_TEXT EXTRACT_.
═══
Monet cannot have been especially perturbed by these sentiments, some of which he shared and some of which Clemenceau had already repeatedly voiced. But these words astounded and appalled some of Mirbeau’s “old and dear comrades” on the left, who had known him as a committed pacifist and antimilitarist. Indeed, as
Le Petit Parisien
noted:
“Of all the detractors of war who, in times of peace, launched their anathemas against the dreaded goddess, Monsieur Octave Mirbeau was the most vehement.”
35
Yet now the great detractor seemed to be worshipping at the goddess’s shrine. Barely had he been laid into the ground than he was denounced as a worthless hypocrite, “the sum total of whose works amount to nothing.”
36
The testament was soon condemned as a forgery cooked up by his wife and a journalist named Gustave Hervé, a political turncoat (from socialist to ultranationalist) who formed part of “an abominable intrigue around the bedside of the dying man” and who delivered a rambling, reactionary eulogy at the graveside.
37
Mirbeau in his last days was incapable of recognizing his closest friends, let alone expostulating political and moral philosophy, and there can be little doubt that the article was composed by other hands.
38
But the damage done to his reputation was considerable. Monet was therefore left to mourn, not only the death of a friend whose physical and mental deterioration had caused him so much worry and grief, but also the fatal tarnishing of his name.
THE COLD WINTER
turned slowly into spring. Still Monet did little or no work on his Grande Décoration. He made frequent trips to Paris (“which turns my life upside-down”) in order to visit his dentist—although his dental problems did not prevent him from enjoying the occasional meal at the restaurant Drouant or the sweets sent to him by Gaston Bernheim-Jeune’s wife. “She spoils me so much,” he confessed to Gaston, “but she knows how greedy I am.”
═══
_SOURCE MATERIAL_.
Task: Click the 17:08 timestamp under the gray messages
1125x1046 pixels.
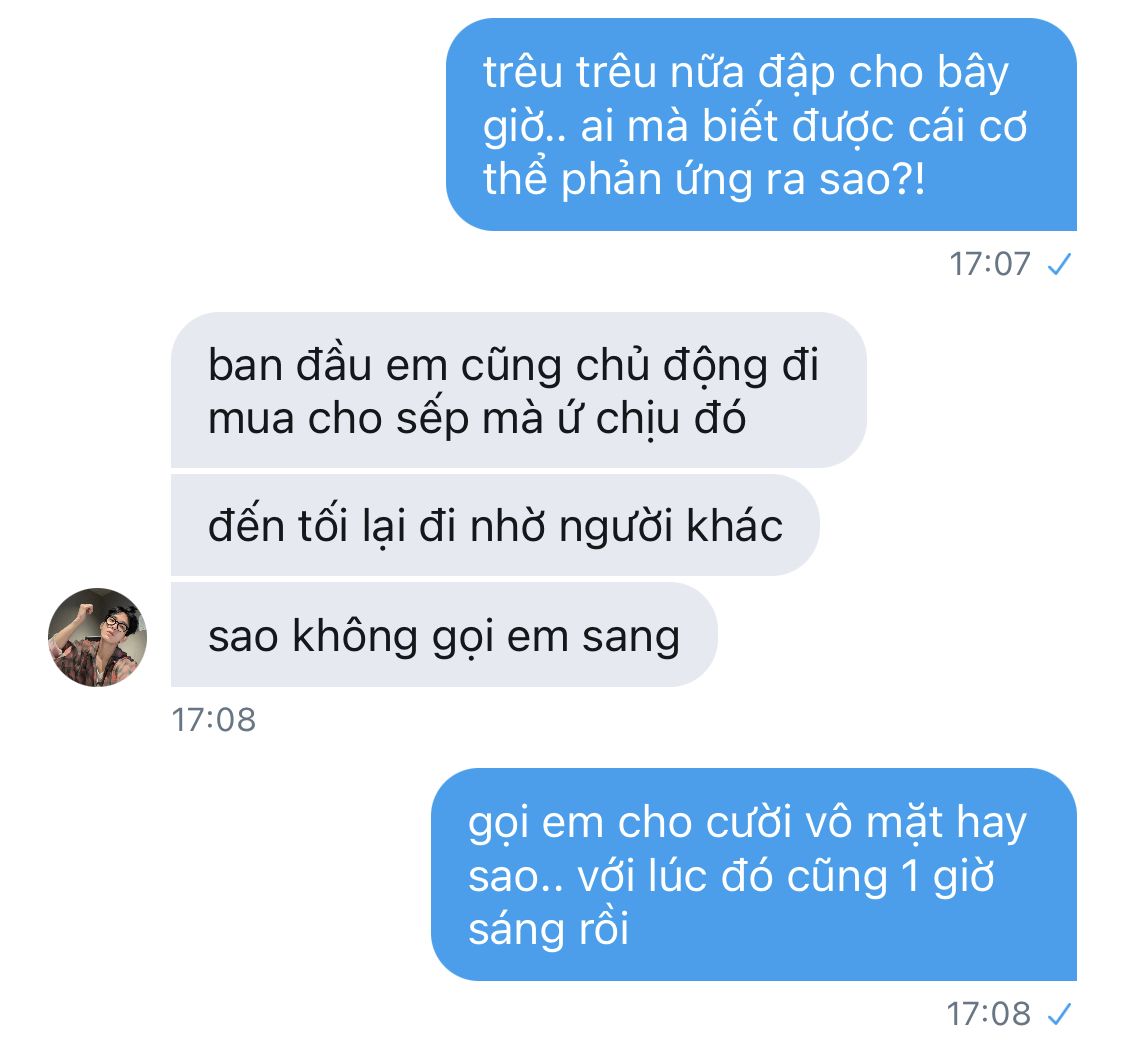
═══
_STATED PROBLEM_. In the text about Monet and Mirbeau, what was Monet's reason for his frequent trips to Paris?

_REPLY TO THE EXERCISE_. He went to Paris to visit his dentist.